▶ Entries supplied:
BEGIN
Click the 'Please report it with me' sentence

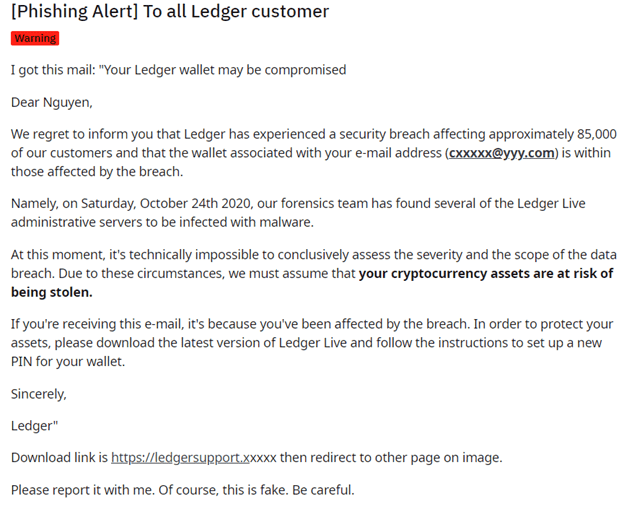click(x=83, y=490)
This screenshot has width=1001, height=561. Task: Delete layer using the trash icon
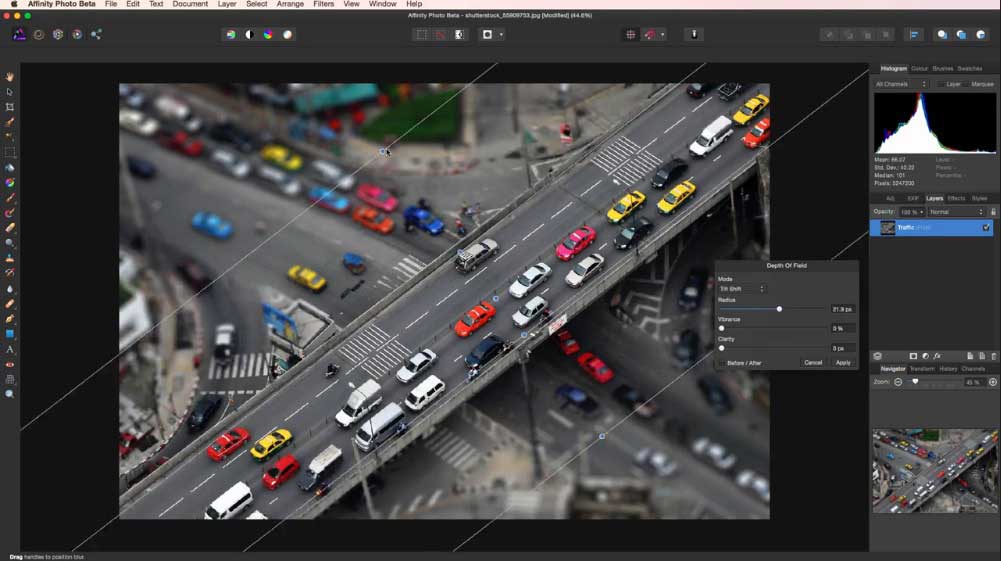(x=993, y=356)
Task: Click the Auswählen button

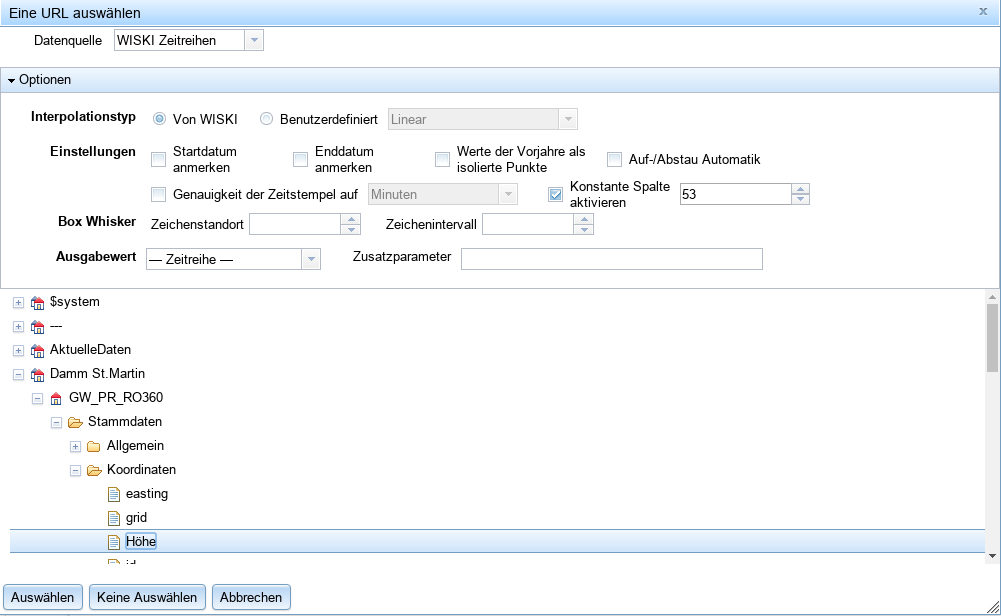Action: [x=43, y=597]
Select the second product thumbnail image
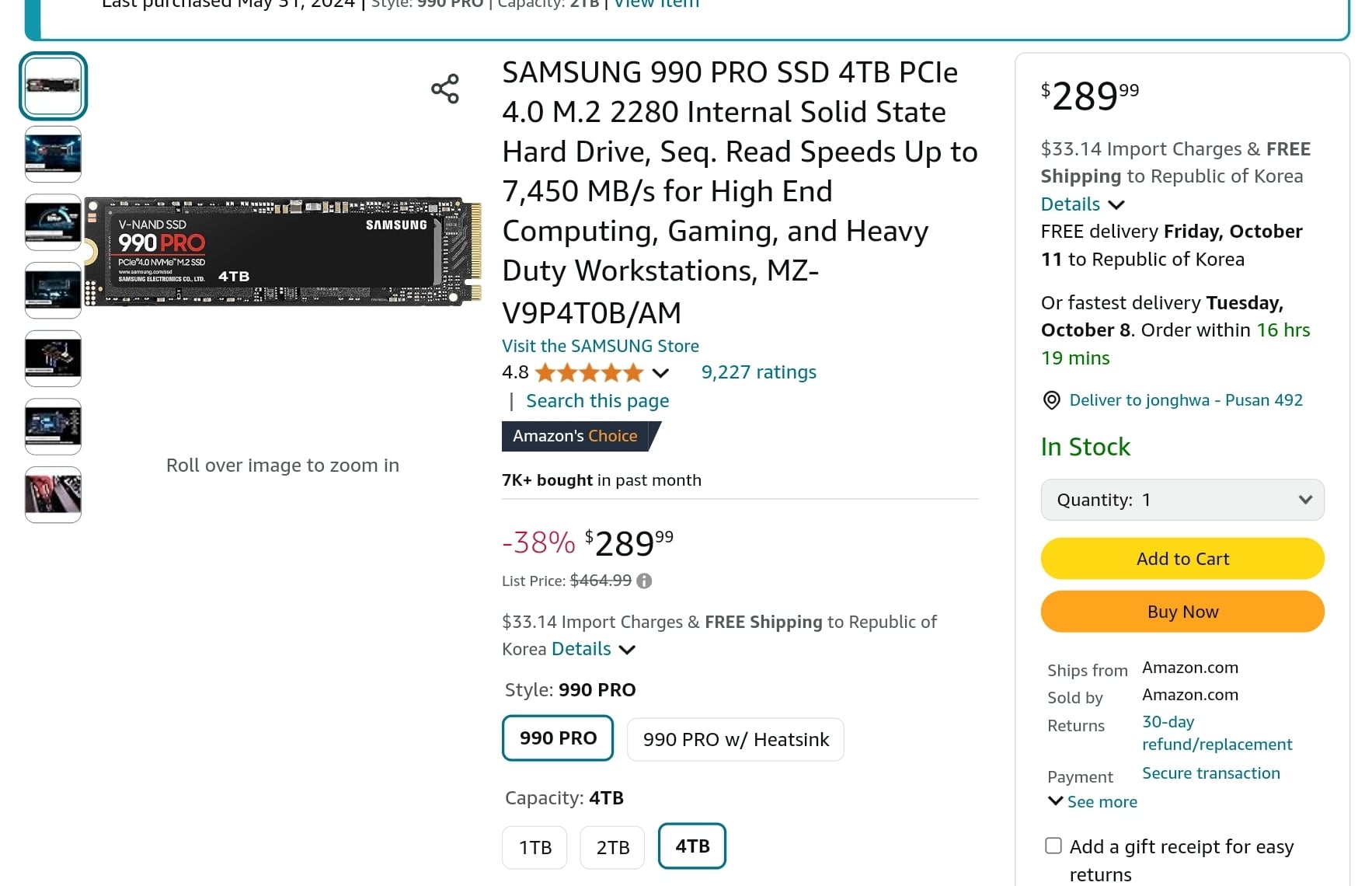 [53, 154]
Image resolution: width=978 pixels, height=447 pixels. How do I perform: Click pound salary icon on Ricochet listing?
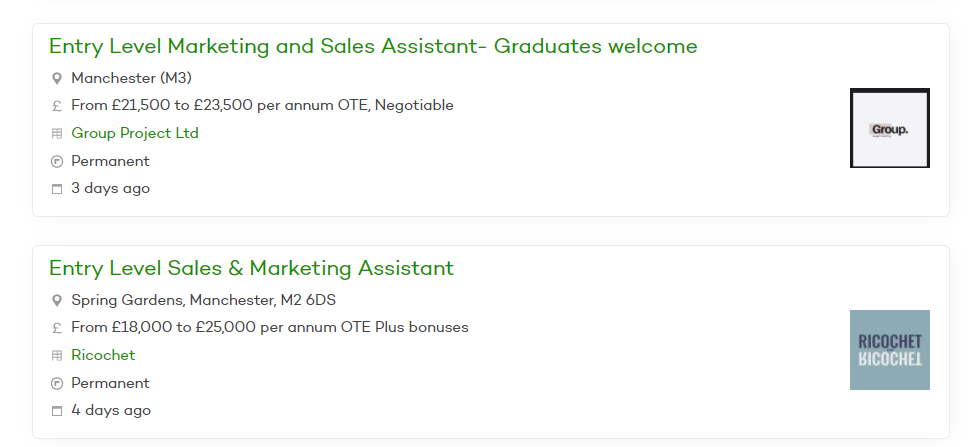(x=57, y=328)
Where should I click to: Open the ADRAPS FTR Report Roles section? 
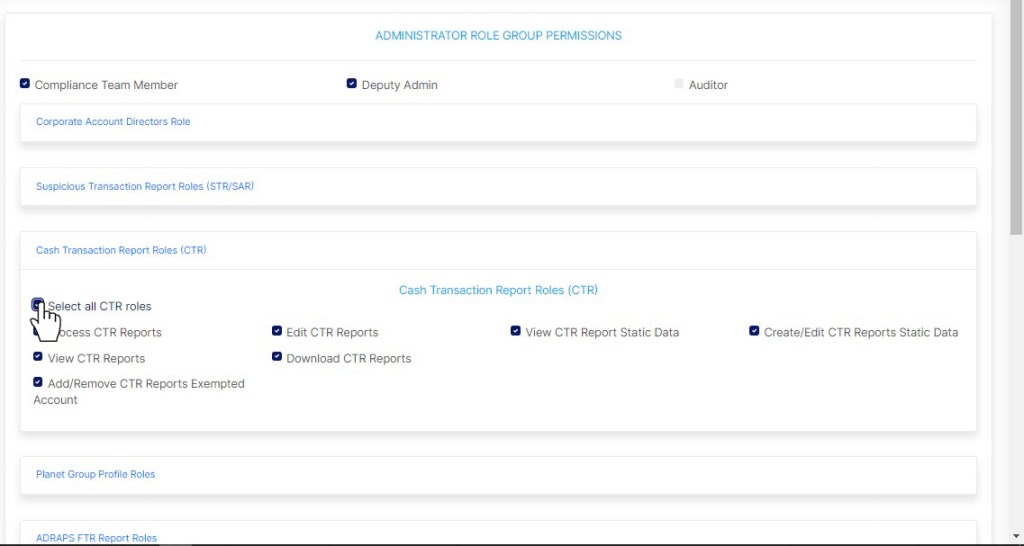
END
▶ What you need to do:
Could you copy exactly, and with no pictures, the lines above from the one containing "This screenshot has" through the last line, both included?

▶ Task answer:
This screenshot has width=1001, height=561. Task: Delete layer using the trash icon
(x=993, y=356)
Task: Click the Auswählen button

Action: [x=43, y=597]
Select the second product thumbnail image
 [53, 154]
Image resolution: width=978 pixels, height=447 pixels. How do I perform: Click pound salary icon on Ricochet listing?
(x=57, y=328)
Where should I click to: Open the ADRAPS FTR Report Roles section? 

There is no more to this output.